Олеся Николаева
КУКС ИЗ РОДА СЕРАФИМОВ
Вышел прямо как причащался — с руками крест-накрест — на паперть, сошел по лестнице. Решил на клирос не возвращаться и литургию не допевать.
Симеон, монастырский праздничный регент, сказал ему до начала обедни:
— Кукс, наконец-то я понял, ты кто. Ты у нас — антикарл!
Серафим посмотрел на него надменно, повел плечом.
— Смотри, у карликов туловище длинное, короткие ноги и огромная голова. У тебя же наоборот: туловище короткое, ноги длиннющие и головка с грецкий орех.
Смотрел на Серафима, довольный собой. Острил. Глазки бессмысленные, бесцветные, без ресниц. Плотненький, коренастенький. Рядовой.
— Знаешь, Симеон, кем бы ты был, если бы не стал регентом? Ментом... Регулировщиком, постовым.

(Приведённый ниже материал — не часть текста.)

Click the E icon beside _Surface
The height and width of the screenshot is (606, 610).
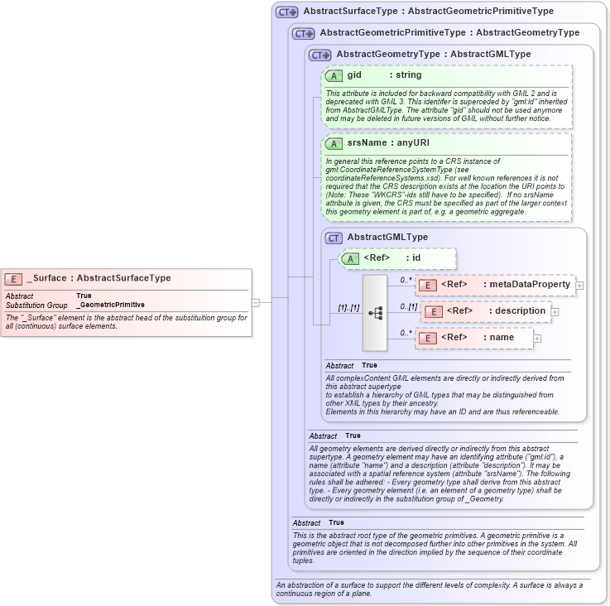14,279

Серафим решил не петь никогда по праздникам — на ранней по будням со старухами, и все. Пение у них бедненькое, плоское, простота — хуже воровства. Зато они Серафима не дергают, уважают его за голос, за то, что не гнушается с ними петь.
Так решил, стоял, улыбался, щурился на заморских экскурсантов, приехавших в монастырь. Приятно на них смотреть.

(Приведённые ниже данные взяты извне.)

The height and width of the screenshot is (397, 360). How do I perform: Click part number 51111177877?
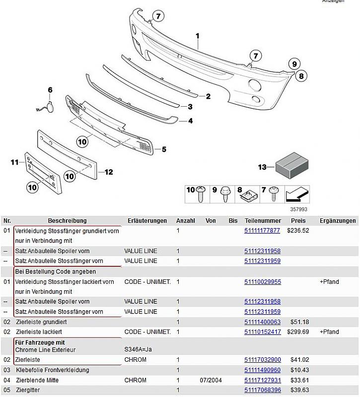pyautogui.click(x=262, y=231)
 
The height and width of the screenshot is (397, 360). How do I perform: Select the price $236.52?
pyautogui.click(x=297, y=231)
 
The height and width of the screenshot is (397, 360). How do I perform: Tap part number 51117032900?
pyautogui.click(x=262, y=360)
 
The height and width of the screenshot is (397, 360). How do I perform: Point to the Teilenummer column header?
pyautogui.click(x=263, y=221)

Аккуратненькие старушечки с белыми кудельками, седовласые моложавые джентльмены в длинных бежевых шортах, холеные спортивные парни, красотки в темных очках, поднятых на макушку.
Серафим любил этот сладкий парфюмерный ветерок другой жизни, эти ухоженные тела, приветливые спокойные взоры, этот самоуверенный вежливый тон и великолепные вещицы при них — кожаные сумки, фотокамеры, часы, шляпы.
Две туристочки в мини-юбках вынули кошельки, сыпали направо-налево богатой милостыней. Добрались до Серафима. Глянули — обе были поражены.
Он посмотрел на них благодушно — он привык.
Ткнул себя пальцем в грудь:— Что — Квазимодо?
Они растерялись, потом поняли, закивали:
— Да, да. — Засмеялись, оценили шутку. — Квазимодо (ударение на последнее «о»)!
Одна порылась в сумочке, достала розово-голубую бумажку, протянула ему.
Лень было объяснять, что он не нищий, у него все есть. Шаркнул ножкой. Положил бумажку в карман.
— Квазимодо (ударение на последнее «о»)! — Смеясь, погрозила ему пальцем другая.
Пошли весело переговариваясь, потом обернулись, послали ему воздушный поцелуй.
Ну, хорошо. Встретил там же на ступеньках, отца Авеля. Тот сказал:
— Жди гостей. Приду к тебе, Серафим, сегодня праздновать, расслабляться.
Пришел. Бабка ахнула в дверях:
— Радость-то, батюшка, благословите!
Огурчики солененькие на стол, грибков, селедочки, того-сего.
Сели у Серафима. Шикарная комната у него: стены отделаны деревом, стол, покрытый лаком, резной с узорами, с загогулинами, диван — тоже под стать.
— Водку не пью, — сказал Авель сразу. — Духовник воспрепятствовал. Красненькое.
Спели на два голоса «Отче наш» — Серафимов тенор. Авелев баритон. — С праздничком!
Снял Авель скуфью, положил рядом — русые волосы рассыпались по плечам, тонкий профиль в лучах солнца, как в серебре.